Flow Chart of the study population. The source population included all women (N = 182,309) who gave birth in the 119 maternity units of 6 French regions, during the study period. All women who experienced a morbid event between 22 weeks of gestation and 42 days after delivery were prospectively included (n = 2540). The analysis excluded among the women with SMM those for whom the date of the morbid event was missing (n = 3) and those with intrapartum or postpartum (or both) SMM only (n = 1936). Finally, we included all women who experienced SMM in the antepartum period, defined as a morbid event occurring from 22 weeks of gestation and before the onset of labour (n = 601). Besides, a 2% unmatched control sample of women without SMM was randomly selected among women who gave birth in the same maternity units during the same period (control group, n = 3651 women)

Outcomes

The primary outcome was antepartum SMM, defined according to the EPIMOMS definition as a morbid event occurring from 22 weeks of gestation and before the onset of labour. The causes of antepartum SMM, gestational age at occurrence of the morbid event and at delivery (in weeks) were prospectively collected by the clinician responsible for the woman.

Characteristics studied

Data were collected from a manual review of all available medical files by research midwives trained for this study similarly for cases and controls. They included women's social and demographic characteristics (age, pre‐pregnancy BMI, maternal place of birth, living alone), pre‐existing medical and obstetric conditions (parity, prior pregnancy‐related hypertensive disorders, prior caesarean, prior postpartum haemorrhage), pregnancy (in vitro fertilisation, multiple pregnancy, irregular prenatal follow‐up) and delivery characteristics (mode of delivery, anaesthesia for delivery), and neonatal outcomes (gestational age at birth, status at birth, birthweight, arterial umbilical pH, Apgar score, transfer to NICU, neonatal death <7 days); they were entered into an electronic case report form specifically designed for this study and used for the women in both the case and control groups.

Statistical analysis

We calculated the incidence of antepartum SMM among all deliveries and the proportion of antepartum SMM among all women with SMM. We described causes of antepartum SMM and the characteristics of cases and controls. Using logistic regression models, we explored risk factors for antepartum SMM in relation to social and demographic characteristics, medical and obstetric pre‐existing conditions, and features of current pregnancy. The linearity of the association between quantitative variables and antepartum SMM was tested using fractional polynomials. Pre‐pregnancy BMI did not show any deviation from linearity and was then entered as a continuous variable in the multivariable model.
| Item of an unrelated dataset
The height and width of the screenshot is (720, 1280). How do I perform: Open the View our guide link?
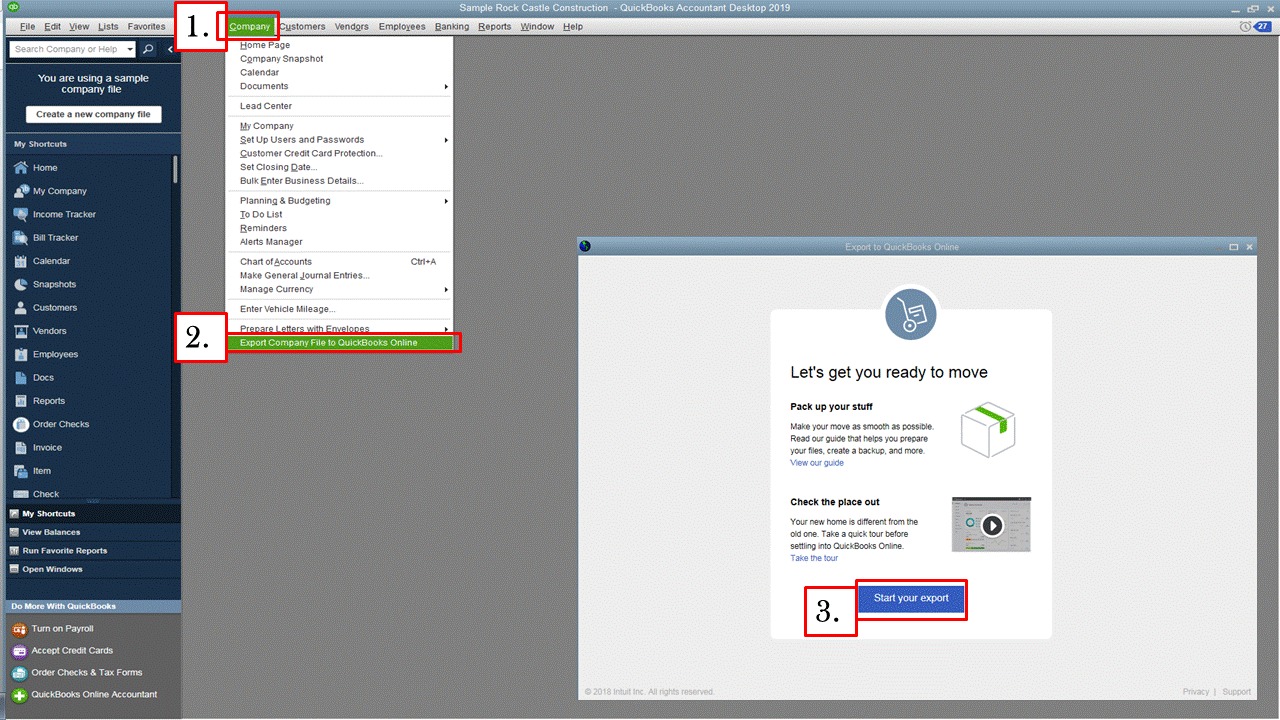[816, 462]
The selection of the variables included in the multivariable model was based first a priori on the available literature and secondly on the results of the bivariate analysis. We repeated the model for most frequent causes of antepartum SMM.
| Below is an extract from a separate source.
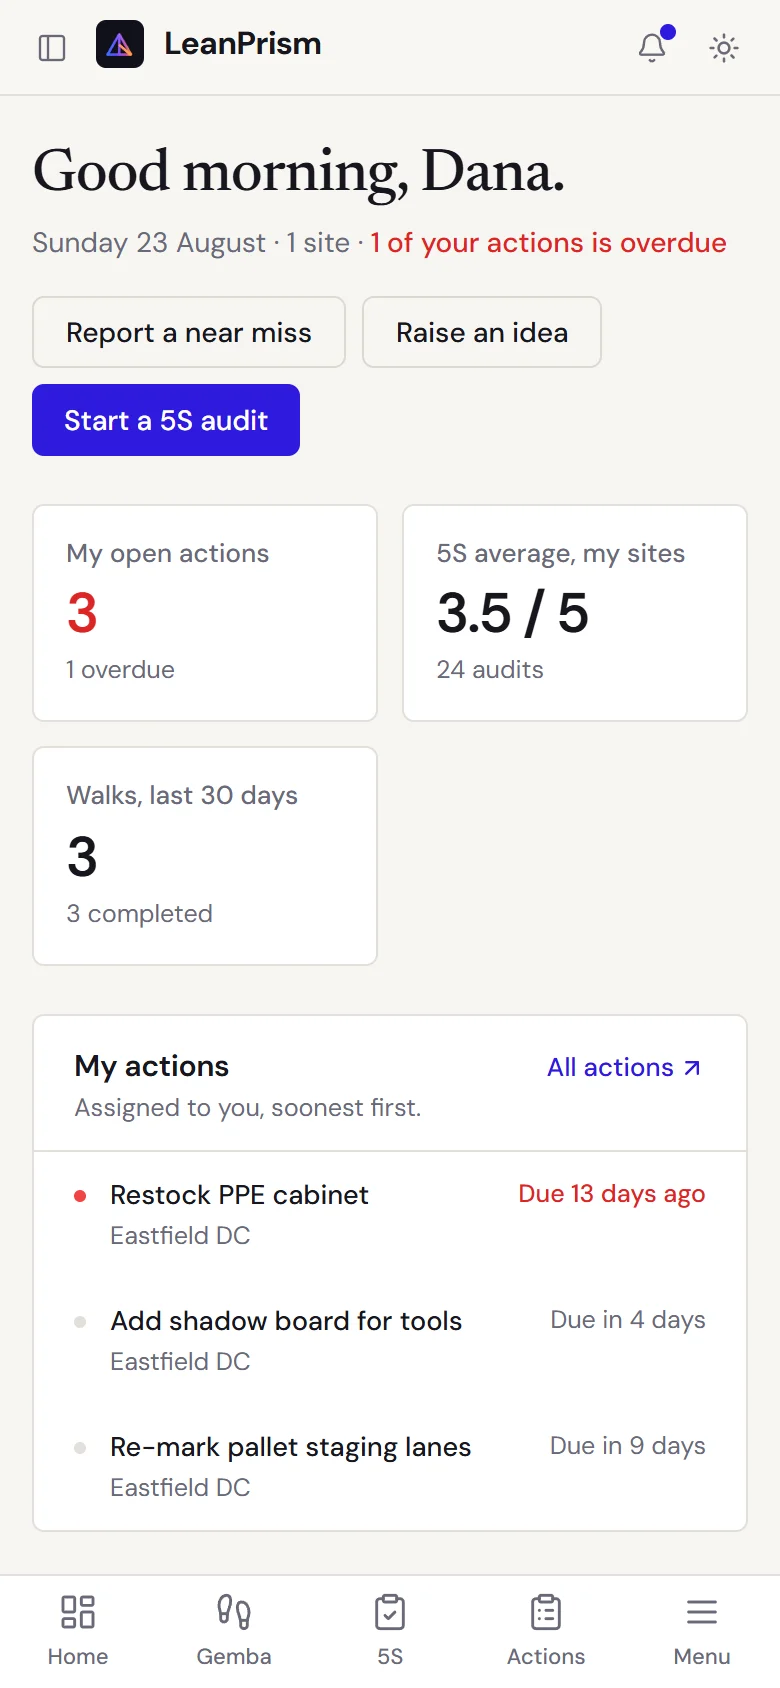Toggle the sidebar panel icon

(x=52, y=48)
We then described and compared the characteristics of delivery and neonatal outcomes for cases and controls. Gestational age at onset of the morbid event and at delivery was described for cases. STATA software was used for all analyses (Version 13; Stata Corp).

Missing data

The proportion of women with missing data in the multivariable model was 32.1%. As the comparison of the characteristics of women with and without missing data supported the missing‐at‐random hypothesis, we performed multiple imputation with chained equations for missing data according to Rubin's rule (30 datasets, Table S2). Results of multivariable analysis are all presented with imputed data.

Ethics approval

The Commission Nationale de l’Informatique et des Libertés (CNIL, no 912210), the French data protection agency, approved the EPIMOMS study. The requirement for written informed consent was waived, in accordance with French legislation at that time, because all women received standard care and all data were anonymised.

RESULTS

Among the source population of 182,109 deliveries, 601 women experienced antepartum SMM (0.33% of all deliveries, 95% CI 0.30, 0.36). They accounted for 23.1% (95% CI 23.1, 24.1) of all women with SMM (601/2,540). Severe pregnancy‐related hypertensive disorders were the leading cause of antepartum SMM (52.1%), followed by exacerbation of chronic somatic conditions, psychiatric disorders (de novo or decompensation of a chronic psychiatric condition), and obstetric haemorrhage, each accounting for 8.7% to 9.6% of the cases (Table 1).

TABLE 1

Causes of antepartum severe maternal morbidity

Causes*	Women with antepartum SMM (N = 601)
	n	%
Any severe pregnancy‐related hypertensive disorder	313	52.1
Severe preeclampsia	272	45.3
Eclampsia	24	4.0
HELLP associated with splenic rupture or hematoma	79	13.1
Exacerbation of a chronic somatic disease a	58	9.6
Hematologic disease	14	2.3
Nephropathy	8	1.3
Cardiopathy	7	1.1
Diabetes	5	0.8
Chronic infection	5	0.8
Neurologic disease	5	0.8
Other	14	2.3
Psychiatric disorder	52	8.7
De novo	30	5.0
Exacerbation of chronic disease	22	3.7
Severe antepartum obstetrical haemorrhage	52	8.7
Severe hepatic disease	33	5.5
Sepsis	24	4.0
Stroke	14	2.3
Pulmonary embolism	11	1.8
Other c	47	7.8

Women may have had more than one SMM and the proportions reported may exceed 100%.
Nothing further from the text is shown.